Steve Gibbard scg at
Fri May 14 22:19:17 UTC 2004

For an idea to catch on, it often helps for there to be a clear benefit to
doing things the new way rather than the old way (or at least, it needs
some good marketing...).

In this case, it's not clear to me where the benefit is.  A lot of the
cost of residential connections is in support, and in the cost of the
physical connection, whether it's used or not.  From the ISP's
perspective, even if the average customer's use were to drop considerably,
it probably wouldn't lead to a huge reduction in their costs, so they
wouldn't be able to lower the base price of an unused circuit much below
what it already is.  While it might be nice to be able to get more than
they're currently getting from customers who are heavy users, the heavy
users would be unlikely to pay more, given that they could get service for
the same flat rate from the ISP's competitors.
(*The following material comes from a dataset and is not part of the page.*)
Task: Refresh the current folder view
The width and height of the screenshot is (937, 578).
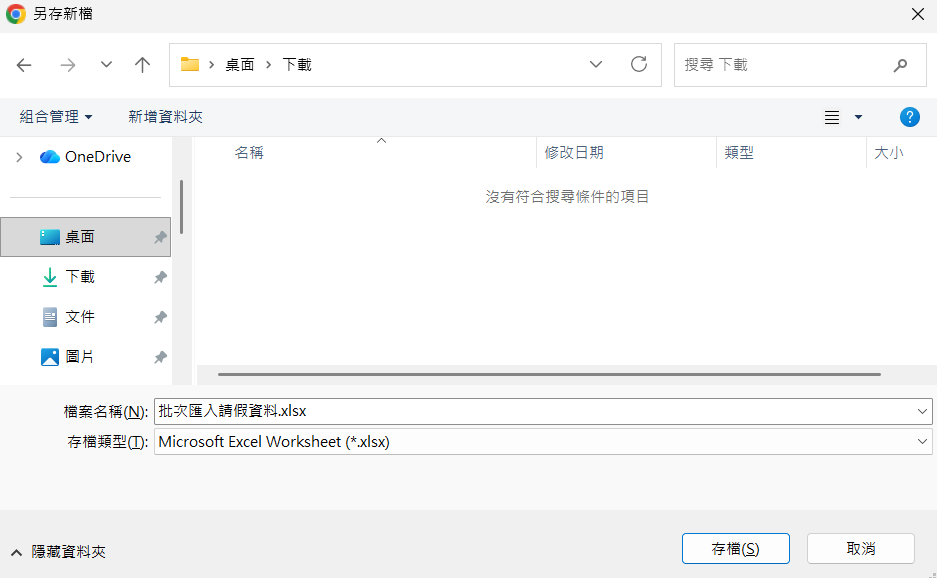Action: pyautogui.click(x=639, y=65)
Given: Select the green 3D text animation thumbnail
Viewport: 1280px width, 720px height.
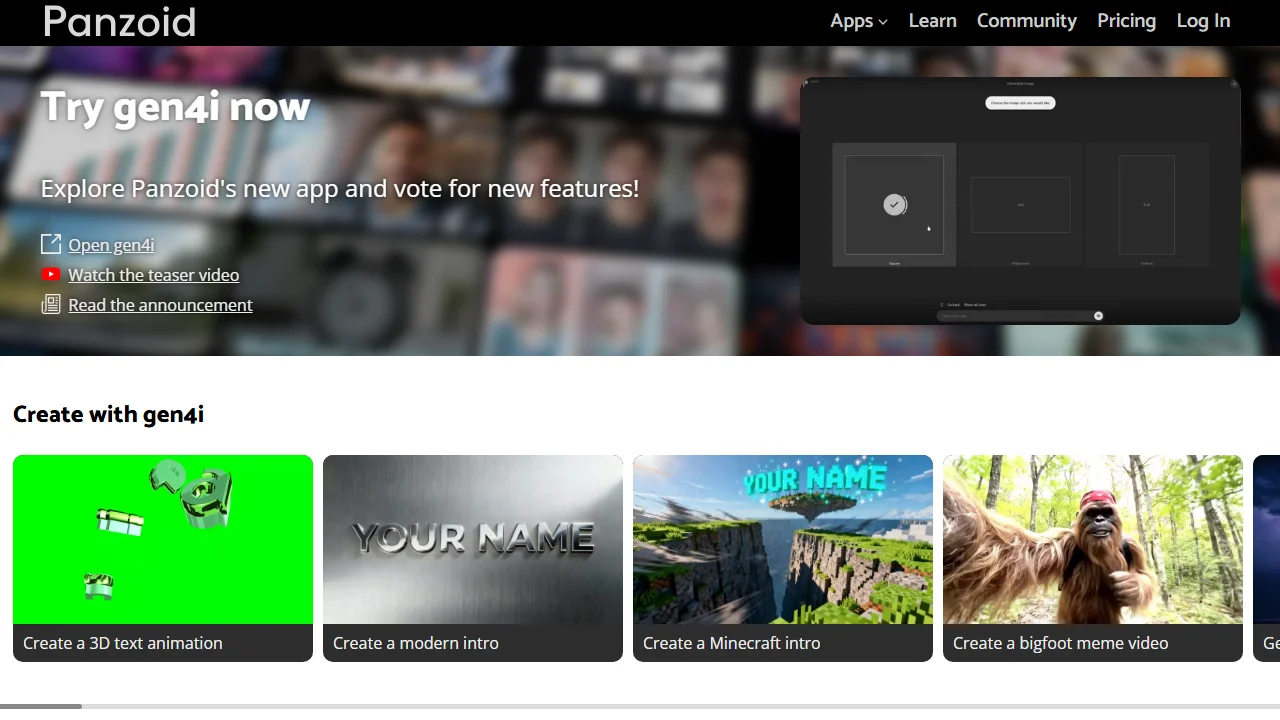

>From the end users' perspective, we've got pretty much the same story.
They're unlikely to save more than a few dollars if they don't use the
connection at all, and they'll have to pay more if they do.  What's in it
for them?  If the end user is already paying the $30-50/month you suggest
that they would pay for the loop, then they're currently getting the
bandwidth for free.  Why would they want to start paying more?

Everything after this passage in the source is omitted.